DANS LA MANGUERAIE :
Le commissariat du 4e arrondissement dirigé par le commissaire divisionnaire Moumini Séri, vient de démasquer trois fabriques illégales d”armes légères à Bacodjicoroni. Elles sont dirigées par Lamine Diallo, Moussa Kassongué et Békaye Koné. "Les usines" du trio sont camouflées dans la mangueraie du quartier. Les portes sont éternellement closes pour ne pas éveiller la curiosité sur l”activité illicite menée à l”intérieur. Et pourtant, c”est derrière ces volets opaques que sont assemblées la plupart des pistolets artisanaux qui ôtent la vie aux paisibles citoyens pendant la nuit dans les rues de la capitale.
Lamine Diallo, Moussa Kassongué et Békaye Koné ont développé chacun un réseau de distribution difficile à démasquer. Ils fabriquent sur commande. Depuis plusieurs mois, la police est en possession d”informations faisant état de l”existence des trois fabriques clandestines d”armes dans la mangueraie de Bacodjicoroni. Toutes les tentatives pour découvrir l”atelier clandestin et les fabricants sont restées vaines.
Mais les bons policiers sont les plus obstinés. L”inspecteur Bourama Doumbia est de la race des limiers accrocheurs. Il dispose d”un réseau efficace d”informateurs. Il a ainsi reçu la semaine dernière un appel décrivant avec précision les emplacements des fameuses unités de production d”armes légères. L”indicateur du policier l”a averti de ne pas se fier aux apparences calmes de l”endroit. Il l”a aussi prévenu de ne pas se laisser abuser par les portes closes des trois maisons. Elles sont d”ailleurs toujours fermées.
Le limier Doumbia rassembla quelques-uns de ses collaborateurs pour aller vérifier le tuyau qu”on venait de lui refiler. Il tomba sur un premier bâtiment effectivement fermé. Les policiers y pénétrèrent et découvrirent un stock d”armes neuves prêtes à être écoulées sur le marché. Les enquêteurs mirent le cap sur le second puis le troisième édifice. Les stocks découverts dans les deux bâtiments étaient importants.

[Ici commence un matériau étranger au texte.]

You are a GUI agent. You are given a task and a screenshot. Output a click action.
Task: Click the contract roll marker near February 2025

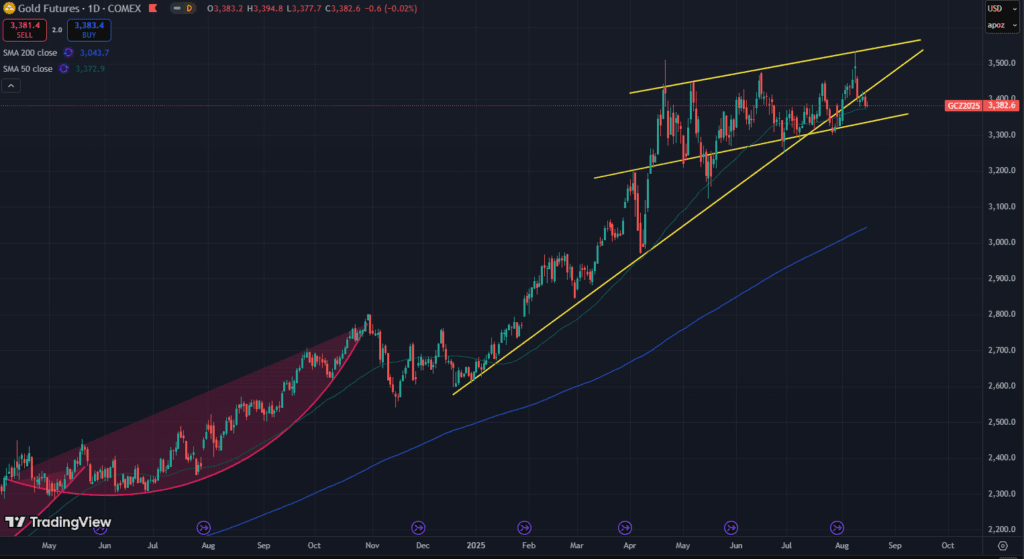click(523, 527)
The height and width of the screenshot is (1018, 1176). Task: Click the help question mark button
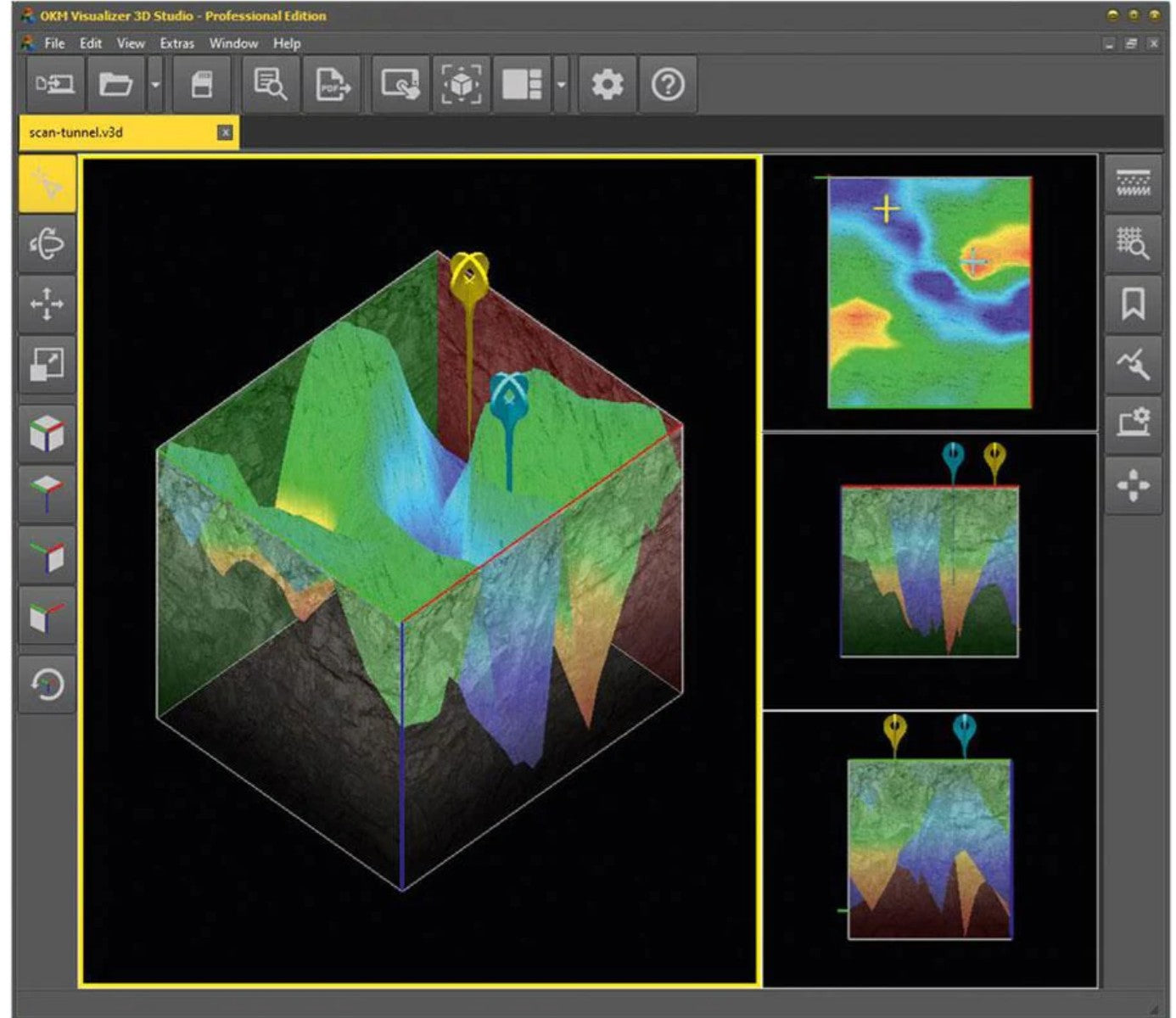(x=668, y=85)

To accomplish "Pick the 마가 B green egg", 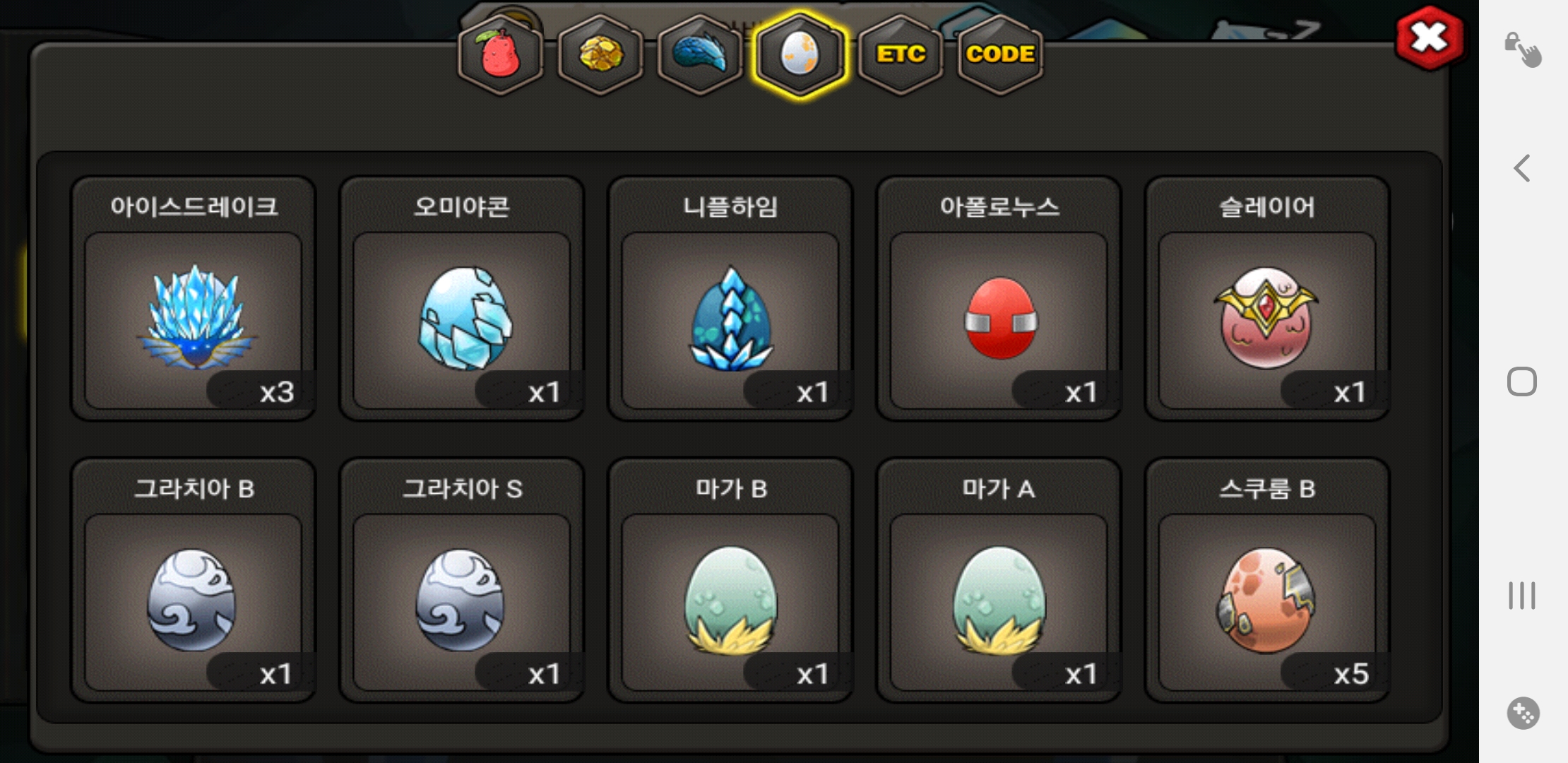I will [x=730, y=580].
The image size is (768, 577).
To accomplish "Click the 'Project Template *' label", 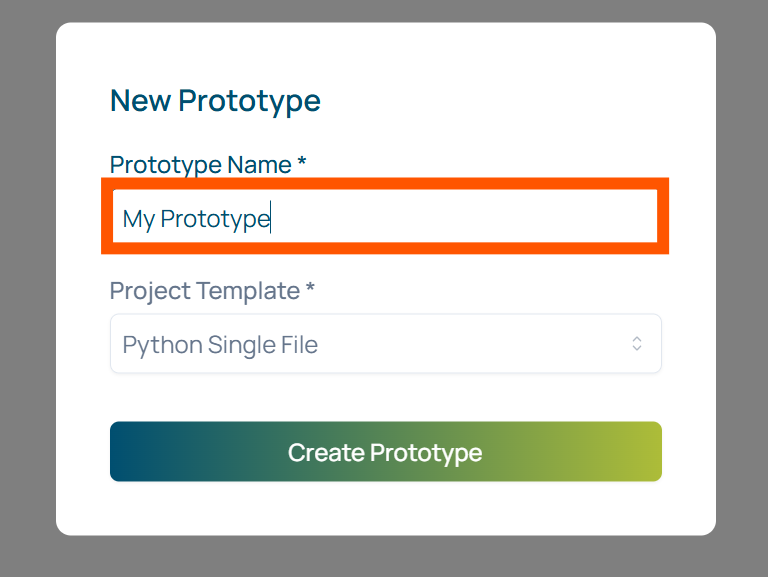I will coord(205,291).
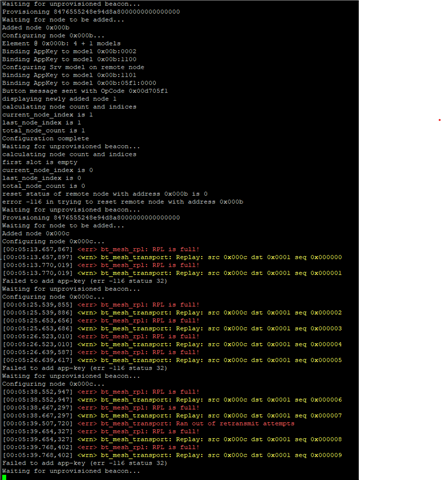Click the first 'Provisioning 8476555248e94d8a' line

tap(91, 12)
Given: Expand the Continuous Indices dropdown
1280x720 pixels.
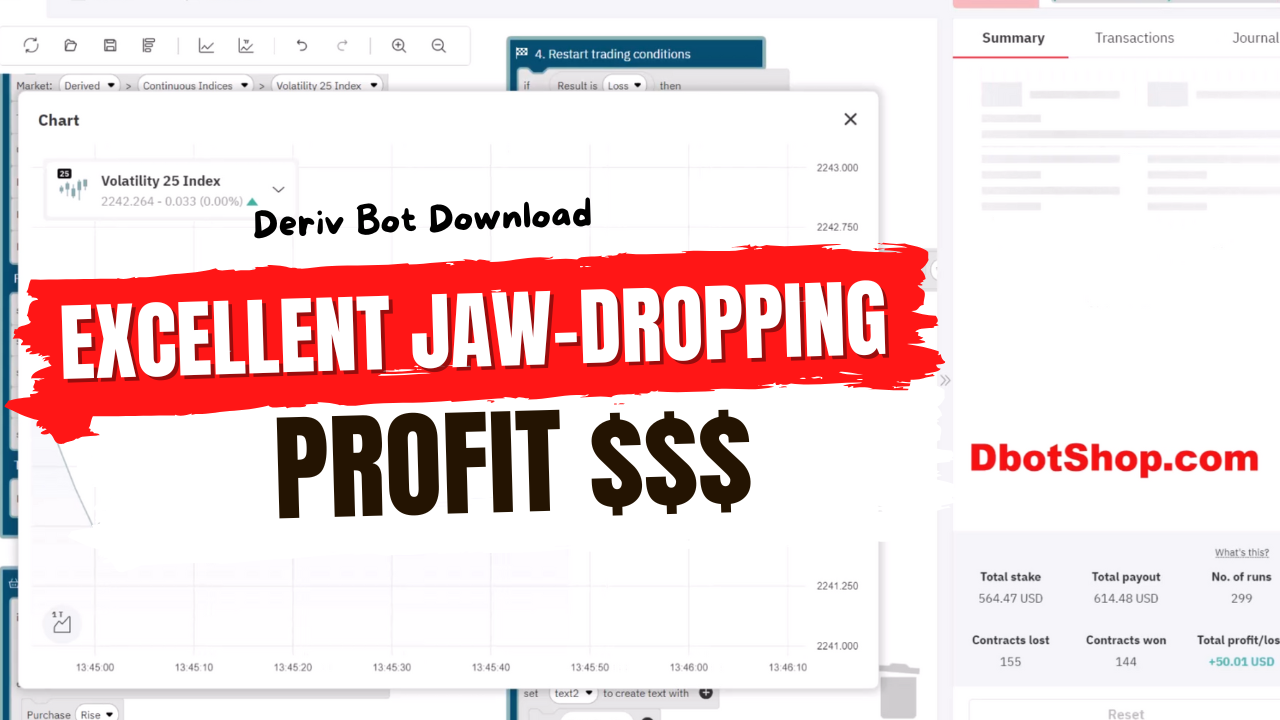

Lamine Diallo, Moussa Kassongué et Békaye Koné ont été conduits au commissariat pour audition. Ils ont voulu jouer aux ignorants, jurant ne pas savoir pas qu”il fallait une autorisation pour fabriquer des armes à feu. Les trafiquants d”armes ont poussé la mauvaise foi jusqu”à prétendre que leur activité relevait de l”artisanat. Ils vendaient les fusils à quiconque leur en demandait. Mais les délinquants n”ont pas pu expliquer pourquoi ils devaient se cacher pour fabriquer la marchandise prétendument légale.
Après leur audition, les trois hommes ont été déférés devant le parquet du tribunal de première instance de la Commune V.